We have over 60% of our expected volumes hedged for the remainder of 2024 that will help inflate our cash flows from near-term price volatility. We have continued to add to our hedge portfolio for 2025, and we'll maintain our strategy of adding on hedges for 2026. Again, we had another solid quarter, and we'll continue to focus on generating long-term value for our shareholders.
With that, we'll open the call for questions.
[Operator Instructions] And our first question will come from Tim Rezvan with KeyBanc.
My first question, in the release, you gave some comments on Aethon, but I was hoping to maybe get a little more color. You mentioned in the release a delayed initial production from some wells in the second quarter. Can you clarify what that means? Is that a deferred till or are they choking back production?
And then if you could kind of give broader comments on if Aethon has sort of formally come out of this time out that they entered in December.
Thanks, Tim. Appreciate the question. And I guess -- this is Taylor, I'll take a quick pass on just your first part of that question on the delayed production. To clarify what we said in the release -- so we had previously announced that there was a number of wells that the first production date was just going to be delayed a little bit. And so the comment there in the release is specific to those wells that were previously announced, and we're excited to see those wells go ahead and come online like we mentioned, 8 of the 10 and anticipate the other 2 coming along in the second half of the year.
Okay. Okay. So that's -- the IP rates you gave suggests those are the typical fully producing rates. Okay. And then can you clarify on the time out part of that question, are they officially out? Do you get notification? How does that process work?

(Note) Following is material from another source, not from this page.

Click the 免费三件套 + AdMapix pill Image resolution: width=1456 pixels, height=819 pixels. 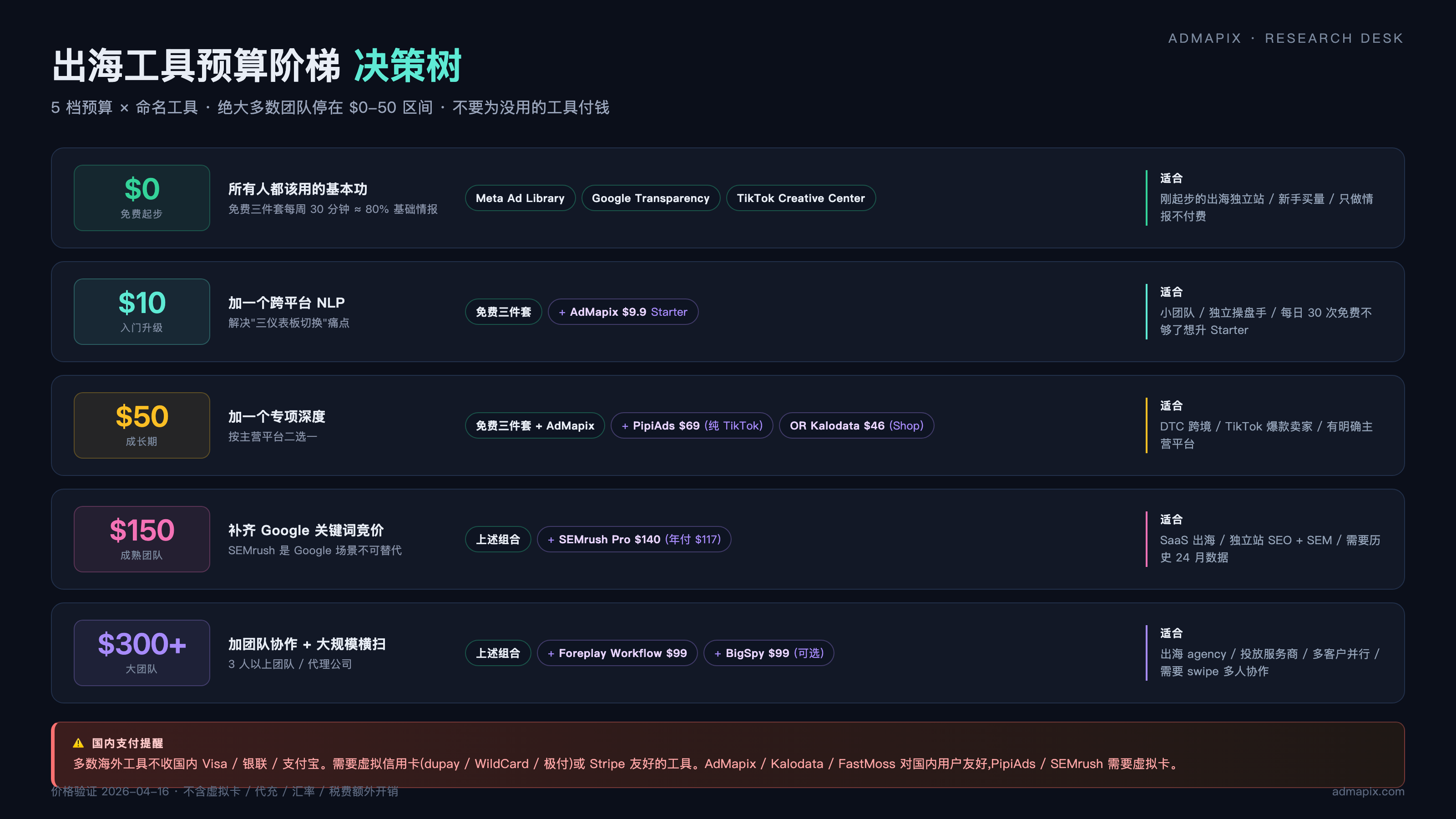(534, 425)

Tim, this is Carrie Clark. Yes, I think not to -- we can't really speak to that, not withholding any information, but I think what was put in the press release is we're still talking with Aethon as far as a formal declaration of coming out of time out. That's not really -- it's something that we can speak to definitively right now. But I can say that they did put 3 new wells in February -- and those wells, I think, have just come online.
We have not seen additional -- initial production rate yet, but we're still talking with them on how best to move forward holistically.
Okay. Okay. I understand. I appreciate that. And then as my follow-up, in the release, you continue to highlight mineral acquisitions in this emerging but not yet disclosed Gulf Coast area. And I was curious kind of what is precluding you from discussing it more openly, is there a critical mass of acreage you want to acquire? Are you waiting to get some sort of formal agreement with an operator. I know you can't give color, but I was wondering if you could give a little more detail on what the guideposts are to evolve that process.
Sure. Yes. I mean, we're -- as is pretty standard, we're not speaking in a great amount of detail publicly or formally about that acquisition program that we've shared quite a bit of information about it. We're just still trying to maintain -- we're trying to assimilate a position that's accretive to the position that we already have that lines up with the science and some technical work that we've done over the last year. And it's that, I think, pretty much covers it as far as the acquisition program.
Okay. All right. I understand you can't say too much.
[Operator Instructions] It looks like we have no additional questions at this time. I'd like to pass it now back to speakers for any closing remarks.
Okay. Thank you all very much for joining us for the 2Q '24 earnings call, and we look forward to speaking with you at the next quarter. Thank you so much.
Thank you, ladies and gentlemen. This concludes today's presentation. You may now disconnect.